--- START ---

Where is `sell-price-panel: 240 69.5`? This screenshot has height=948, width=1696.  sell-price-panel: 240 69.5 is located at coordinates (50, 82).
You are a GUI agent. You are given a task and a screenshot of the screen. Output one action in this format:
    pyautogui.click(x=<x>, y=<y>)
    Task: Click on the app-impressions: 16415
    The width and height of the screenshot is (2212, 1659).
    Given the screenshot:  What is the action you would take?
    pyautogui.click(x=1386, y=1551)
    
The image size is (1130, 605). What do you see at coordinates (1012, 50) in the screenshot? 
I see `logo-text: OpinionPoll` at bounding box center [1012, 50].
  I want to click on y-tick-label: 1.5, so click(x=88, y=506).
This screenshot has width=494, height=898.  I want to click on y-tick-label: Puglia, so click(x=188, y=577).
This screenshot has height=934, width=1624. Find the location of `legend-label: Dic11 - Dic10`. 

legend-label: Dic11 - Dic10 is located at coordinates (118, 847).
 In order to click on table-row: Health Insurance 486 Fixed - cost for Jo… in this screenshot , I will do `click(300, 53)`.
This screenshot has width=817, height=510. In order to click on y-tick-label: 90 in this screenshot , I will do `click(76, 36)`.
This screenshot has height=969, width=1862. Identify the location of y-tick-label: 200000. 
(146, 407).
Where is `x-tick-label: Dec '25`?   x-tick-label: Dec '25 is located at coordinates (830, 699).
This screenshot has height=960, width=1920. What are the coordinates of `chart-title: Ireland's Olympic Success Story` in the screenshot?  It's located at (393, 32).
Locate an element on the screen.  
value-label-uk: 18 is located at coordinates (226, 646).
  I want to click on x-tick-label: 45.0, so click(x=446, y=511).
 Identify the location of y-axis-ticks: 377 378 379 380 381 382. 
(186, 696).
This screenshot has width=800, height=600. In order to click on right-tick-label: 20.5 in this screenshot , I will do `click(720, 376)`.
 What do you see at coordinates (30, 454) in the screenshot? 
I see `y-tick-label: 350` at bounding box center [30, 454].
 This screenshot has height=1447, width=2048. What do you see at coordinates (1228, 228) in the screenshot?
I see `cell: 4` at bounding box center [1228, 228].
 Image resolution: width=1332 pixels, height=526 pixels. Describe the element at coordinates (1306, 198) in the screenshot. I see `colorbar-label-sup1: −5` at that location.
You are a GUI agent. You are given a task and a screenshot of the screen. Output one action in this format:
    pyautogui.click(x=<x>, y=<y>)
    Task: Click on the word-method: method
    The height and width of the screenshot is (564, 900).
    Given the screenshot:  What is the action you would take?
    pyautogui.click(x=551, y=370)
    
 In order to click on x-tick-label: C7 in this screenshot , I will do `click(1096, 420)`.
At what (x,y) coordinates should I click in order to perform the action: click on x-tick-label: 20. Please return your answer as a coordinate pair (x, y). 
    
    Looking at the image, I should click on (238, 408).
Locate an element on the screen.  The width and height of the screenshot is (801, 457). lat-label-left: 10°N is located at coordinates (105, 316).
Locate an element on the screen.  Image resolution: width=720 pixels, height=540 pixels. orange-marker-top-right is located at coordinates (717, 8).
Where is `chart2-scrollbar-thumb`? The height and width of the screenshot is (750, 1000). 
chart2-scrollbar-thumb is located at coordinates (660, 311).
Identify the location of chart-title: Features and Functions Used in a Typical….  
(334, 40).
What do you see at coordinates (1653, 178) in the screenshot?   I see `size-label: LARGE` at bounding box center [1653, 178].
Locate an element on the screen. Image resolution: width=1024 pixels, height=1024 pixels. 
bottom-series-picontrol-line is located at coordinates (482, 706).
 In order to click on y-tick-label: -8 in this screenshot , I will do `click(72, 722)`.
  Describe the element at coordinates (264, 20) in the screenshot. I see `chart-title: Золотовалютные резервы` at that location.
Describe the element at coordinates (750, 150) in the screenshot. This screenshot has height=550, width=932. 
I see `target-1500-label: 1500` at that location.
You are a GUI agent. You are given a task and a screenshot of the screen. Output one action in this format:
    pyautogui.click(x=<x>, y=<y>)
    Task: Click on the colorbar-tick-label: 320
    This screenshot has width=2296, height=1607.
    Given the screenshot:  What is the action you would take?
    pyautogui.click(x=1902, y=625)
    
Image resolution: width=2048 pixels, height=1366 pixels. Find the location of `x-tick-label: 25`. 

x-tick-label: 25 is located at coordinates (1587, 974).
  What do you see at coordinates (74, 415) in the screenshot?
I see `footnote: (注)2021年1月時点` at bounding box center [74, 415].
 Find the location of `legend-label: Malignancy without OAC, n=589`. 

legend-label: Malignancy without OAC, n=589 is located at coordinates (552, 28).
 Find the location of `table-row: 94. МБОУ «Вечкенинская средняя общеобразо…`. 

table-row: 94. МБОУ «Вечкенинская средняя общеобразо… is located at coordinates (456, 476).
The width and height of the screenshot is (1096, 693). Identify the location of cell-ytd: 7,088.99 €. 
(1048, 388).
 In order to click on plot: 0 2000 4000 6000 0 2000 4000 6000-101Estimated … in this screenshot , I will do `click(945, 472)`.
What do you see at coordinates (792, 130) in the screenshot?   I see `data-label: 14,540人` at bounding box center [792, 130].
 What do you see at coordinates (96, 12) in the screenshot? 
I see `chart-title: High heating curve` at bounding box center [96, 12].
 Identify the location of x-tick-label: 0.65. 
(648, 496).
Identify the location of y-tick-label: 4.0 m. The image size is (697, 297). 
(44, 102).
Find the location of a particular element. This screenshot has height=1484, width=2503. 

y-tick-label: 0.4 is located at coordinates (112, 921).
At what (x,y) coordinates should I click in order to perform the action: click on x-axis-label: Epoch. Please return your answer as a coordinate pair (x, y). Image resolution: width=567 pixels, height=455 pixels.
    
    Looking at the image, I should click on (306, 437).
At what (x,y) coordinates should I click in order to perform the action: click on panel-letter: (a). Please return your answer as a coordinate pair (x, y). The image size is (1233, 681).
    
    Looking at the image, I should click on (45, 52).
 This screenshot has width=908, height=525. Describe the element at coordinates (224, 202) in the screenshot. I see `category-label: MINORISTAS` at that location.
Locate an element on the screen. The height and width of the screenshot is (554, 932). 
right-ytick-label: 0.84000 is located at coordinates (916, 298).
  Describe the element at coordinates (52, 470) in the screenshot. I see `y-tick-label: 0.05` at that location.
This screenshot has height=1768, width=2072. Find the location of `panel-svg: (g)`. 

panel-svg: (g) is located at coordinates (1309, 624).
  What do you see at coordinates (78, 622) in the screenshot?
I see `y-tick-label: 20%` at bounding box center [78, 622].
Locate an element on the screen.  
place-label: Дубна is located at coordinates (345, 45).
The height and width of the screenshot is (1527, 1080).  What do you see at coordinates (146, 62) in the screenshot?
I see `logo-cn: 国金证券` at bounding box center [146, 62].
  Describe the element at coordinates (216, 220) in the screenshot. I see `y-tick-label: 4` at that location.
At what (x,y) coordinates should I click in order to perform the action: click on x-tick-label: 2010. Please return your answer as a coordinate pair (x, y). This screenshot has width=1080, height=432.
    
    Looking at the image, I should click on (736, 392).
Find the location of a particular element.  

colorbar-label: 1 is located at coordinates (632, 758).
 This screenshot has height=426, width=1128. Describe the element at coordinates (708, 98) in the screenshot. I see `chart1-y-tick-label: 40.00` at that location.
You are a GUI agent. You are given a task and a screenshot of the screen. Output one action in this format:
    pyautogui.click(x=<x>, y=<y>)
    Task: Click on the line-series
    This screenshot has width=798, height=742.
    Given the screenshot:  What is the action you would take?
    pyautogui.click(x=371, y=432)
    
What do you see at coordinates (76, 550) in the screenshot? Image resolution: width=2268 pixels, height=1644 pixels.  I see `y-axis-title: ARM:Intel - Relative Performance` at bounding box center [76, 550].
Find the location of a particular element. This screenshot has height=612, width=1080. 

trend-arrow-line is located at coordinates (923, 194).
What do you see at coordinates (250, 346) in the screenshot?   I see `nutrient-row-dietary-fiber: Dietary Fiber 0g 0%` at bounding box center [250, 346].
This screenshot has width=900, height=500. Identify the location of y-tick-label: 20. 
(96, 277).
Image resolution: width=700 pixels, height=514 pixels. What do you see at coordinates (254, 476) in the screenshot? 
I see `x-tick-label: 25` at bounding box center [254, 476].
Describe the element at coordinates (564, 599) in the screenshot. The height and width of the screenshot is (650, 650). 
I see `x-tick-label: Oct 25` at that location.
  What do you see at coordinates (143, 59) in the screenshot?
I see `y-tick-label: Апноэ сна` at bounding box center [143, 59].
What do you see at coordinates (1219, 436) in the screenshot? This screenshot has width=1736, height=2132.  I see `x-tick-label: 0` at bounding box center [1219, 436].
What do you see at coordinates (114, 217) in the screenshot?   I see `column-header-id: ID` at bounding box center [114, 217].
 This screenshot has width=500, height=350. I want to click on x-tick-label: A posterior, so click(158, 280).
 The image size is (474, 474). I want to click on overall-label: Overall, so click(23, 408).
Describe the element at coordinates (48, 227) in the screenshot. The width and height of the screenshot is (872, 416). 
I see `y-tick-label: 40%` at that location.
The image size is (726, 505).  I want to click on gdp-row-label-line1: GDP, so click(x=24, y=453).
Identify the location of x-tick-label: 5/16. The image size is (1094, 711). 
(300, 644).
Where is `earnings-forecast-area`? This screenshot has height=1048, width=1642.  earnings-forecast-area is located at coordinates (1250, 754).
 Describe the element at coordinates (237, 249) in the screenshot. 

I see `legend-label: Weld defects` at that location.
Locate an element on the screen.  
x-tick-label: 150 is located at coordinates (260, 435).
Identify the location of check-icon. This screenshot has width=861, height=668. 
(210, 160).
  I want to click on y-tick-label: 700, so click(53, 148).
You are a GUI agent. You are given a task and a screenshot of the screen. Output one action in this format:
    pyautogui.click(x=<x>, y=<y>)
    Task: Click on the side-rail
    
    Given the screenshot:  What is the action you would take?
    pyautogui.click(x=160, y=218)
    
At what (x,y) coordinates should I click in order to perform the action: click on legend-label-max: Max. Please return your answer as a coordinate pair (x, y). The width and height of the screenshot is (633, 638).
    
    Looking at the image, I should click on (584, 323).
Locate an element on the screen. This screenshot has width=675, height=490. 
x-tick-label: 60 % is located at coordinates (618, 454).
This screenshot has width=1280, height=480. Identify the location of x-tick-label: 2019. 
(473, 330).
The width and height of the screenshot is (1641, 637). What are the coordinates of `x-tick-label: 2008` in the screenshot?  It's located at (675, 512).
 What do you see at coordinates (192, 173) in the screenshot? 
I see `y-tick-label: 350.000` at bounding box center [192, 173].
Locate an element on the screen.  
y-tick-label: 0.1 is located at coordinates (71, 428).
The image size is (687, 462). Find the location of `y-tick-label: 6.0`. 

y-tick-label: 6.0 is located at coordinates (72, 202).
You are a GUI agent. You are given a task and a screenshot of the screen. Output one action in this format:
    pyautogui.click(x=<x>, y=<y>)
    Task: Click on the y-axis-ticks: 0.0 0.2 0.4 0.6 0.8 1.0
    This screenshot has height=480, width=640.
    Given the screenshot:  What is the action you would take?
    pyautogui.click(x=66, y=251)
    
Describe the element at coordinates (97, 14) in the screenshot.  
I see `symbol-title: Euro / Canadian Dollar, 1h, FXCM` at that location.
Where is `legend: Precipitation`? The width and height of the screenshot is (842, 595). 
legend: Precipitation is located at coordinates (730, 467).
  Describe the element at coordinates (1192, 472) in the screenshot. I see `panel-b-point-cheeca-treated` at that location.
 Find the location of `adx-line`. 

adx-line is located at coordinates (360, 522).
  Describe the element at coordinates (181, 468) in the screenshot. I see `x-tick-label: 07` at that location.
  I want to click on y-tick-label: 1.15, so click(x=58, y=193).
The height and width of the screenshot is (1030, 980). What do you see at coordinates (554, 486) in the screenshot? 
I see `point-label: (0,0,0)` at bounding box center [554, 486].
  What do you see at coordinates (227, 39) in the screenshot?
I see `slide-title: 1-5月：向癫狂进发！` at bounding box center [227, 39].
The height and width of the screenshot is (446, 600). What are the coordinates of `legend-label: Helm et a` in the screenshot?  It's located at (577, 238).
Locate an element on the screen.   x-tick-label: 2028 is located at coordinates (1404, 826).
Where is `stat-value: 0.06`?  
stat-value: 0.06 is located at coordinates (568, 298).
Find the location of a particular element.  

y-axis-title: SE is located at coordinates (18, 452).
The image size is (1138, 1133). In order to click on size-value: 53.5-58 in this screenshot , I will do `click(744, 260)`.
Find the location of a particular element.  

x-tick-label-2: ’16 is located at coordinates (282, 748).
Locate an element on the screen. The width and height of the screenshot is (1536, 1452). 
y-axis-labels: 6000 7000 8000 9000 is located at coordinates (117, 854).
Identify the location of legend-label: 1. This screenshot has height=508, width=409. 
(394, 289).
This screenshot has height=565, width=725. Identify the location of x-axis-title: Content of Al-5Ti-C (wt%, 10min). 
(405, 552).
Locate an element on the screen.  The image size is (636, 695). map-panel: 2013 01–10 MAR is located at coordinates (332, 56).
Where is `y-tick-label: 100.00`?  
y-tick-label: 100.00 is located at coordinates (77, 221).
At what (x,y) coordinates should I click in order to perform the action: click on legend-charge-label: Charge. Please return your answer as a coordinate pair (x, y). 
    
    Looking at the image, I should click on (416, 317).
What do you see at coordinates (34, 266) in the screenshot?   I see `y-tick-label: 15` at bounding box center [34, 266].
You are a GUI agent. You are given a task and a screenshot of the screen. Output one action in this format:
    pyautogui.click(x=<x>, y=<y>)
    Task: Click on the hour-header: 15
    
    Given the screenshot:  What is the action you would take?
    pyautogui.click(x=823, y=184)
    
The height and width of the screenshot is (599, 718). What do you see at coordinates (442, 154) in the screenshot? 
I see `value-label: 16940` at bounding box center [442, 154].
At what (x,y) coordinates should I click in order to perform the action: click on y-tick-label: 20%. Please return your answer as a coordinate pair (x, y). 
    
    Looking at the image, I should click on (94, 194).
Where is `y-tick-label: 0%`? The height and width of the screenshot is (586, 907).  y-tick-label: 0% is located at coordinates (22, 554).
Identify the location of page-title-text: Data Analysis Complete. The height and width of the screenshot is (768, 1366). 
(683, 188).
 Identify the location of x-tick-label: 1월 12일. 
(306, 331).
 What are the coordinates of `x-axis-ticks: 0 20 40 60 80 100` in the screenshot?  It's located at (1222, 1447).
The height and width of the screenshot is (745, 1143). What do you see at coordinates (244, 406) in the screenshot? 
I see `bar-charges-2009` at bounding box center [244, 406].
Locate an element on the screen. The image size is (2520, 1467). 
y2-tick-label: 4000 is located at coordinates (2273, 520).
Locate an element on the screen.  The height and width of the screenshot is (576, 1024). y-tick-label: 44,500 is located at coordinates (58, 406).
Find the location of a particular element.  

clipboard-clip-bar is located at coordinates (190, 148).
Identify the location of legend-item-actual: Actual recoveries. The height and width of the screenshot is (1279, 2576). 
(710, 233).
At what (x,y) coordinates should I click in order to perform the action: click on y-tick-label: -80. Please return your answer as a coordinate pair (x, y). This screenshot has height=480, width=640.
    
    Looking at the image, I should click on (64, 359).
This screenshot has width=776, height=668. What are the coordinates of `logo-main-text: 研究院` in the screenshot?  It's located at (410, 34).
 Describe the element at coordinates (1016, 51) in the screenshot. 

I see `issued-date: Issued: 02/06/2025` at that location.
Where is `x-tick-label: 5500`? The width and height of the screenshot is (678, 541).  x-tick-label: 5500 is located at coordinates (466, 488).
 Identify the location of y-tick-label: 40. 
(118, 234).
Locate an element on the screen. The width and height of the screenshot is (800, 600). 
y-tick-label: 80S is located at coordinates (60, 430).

--- END ---

Reproduce verbatim the lines in the items above, from the line with "Image resolution: width=2048" up to and including the line with "legend-label: Malignancy without OAC, n=589 is".

Image resolution: width=2048 pixels, height=1366 pixels. Find the location of `x-tick-label: 25`. 

x-tick-label: 25 is located at coordinates (1587, 974).
  What do you see at coordinates (74, 415) in the screenshot?
I see `footnote: (注)2021年1月時点` at bounding box center [74, 415].
 Find the location of `legend-label: Malignancy without OAC, n=589`. 

legend-label: Malignancy without OAC, n=589 is located at coordinates (552, 28).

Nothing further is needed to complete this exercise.